In the current investigation, the removal of Levafix Fast Red CA (LFR) and Levafix Amber CA (LA) azo-dyes from aqueous media using the Fenton/adsorption processes has been carried out. The water treatment by-product, namely alum sludge (AS), was successfully collected and calcined to various temperatures, i.e., 400, 600 and 800 °C, then tested for use as a catalyst in the Fenton/adsorption processes. Fourier transform infrared (FT-IR) transmittance spectrum analysis and Transmission electron microscopy techniques (TEM) were applied to investigate the structural and morphological properties of such a catalyst. The results displayed that the calcined AS at 400 °C (AS400) showed the best photocatalytic activity under ultraviolet illumination and sunlight irradiation.
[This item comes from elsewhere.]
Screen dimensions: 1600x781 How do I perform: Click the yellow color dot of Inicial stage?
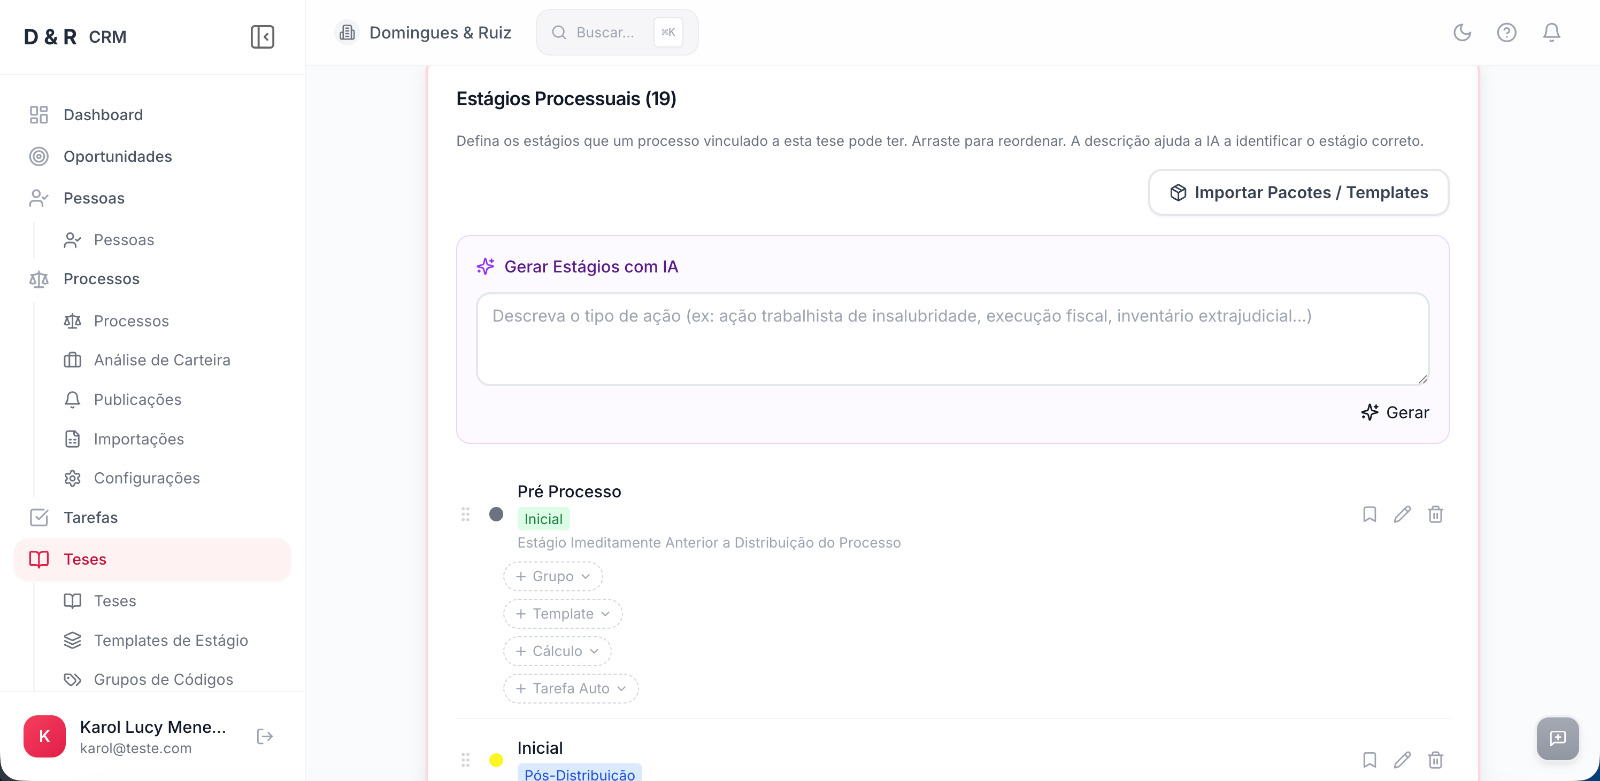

The results indicated that the adsorption/Fenton’s oxidation systems are efficient for treatment and eliminating such types of reactive dyes. The oxidation reaction using Fenton’s reagent reached 99.9 and 86% removal for LFR and LA dyes, respectively. The operating conditions revealed that the reaction was maximized at the operational parameters of 1 g/L and 800 mg/L for AS400 and H2O2 at acidic pH (3.0). The process of single dyes was studied either from thermodynamic and kinetic viewpoints and the data exhibited that the reaction is followed a pseudo-second- order kinetic model and an exothermic reaction nature. The practical application of such byproduct waste used as a photocatalyst source through using natural solar radiation introduces an industrial ecology approach in treating dye effluents for safer environment.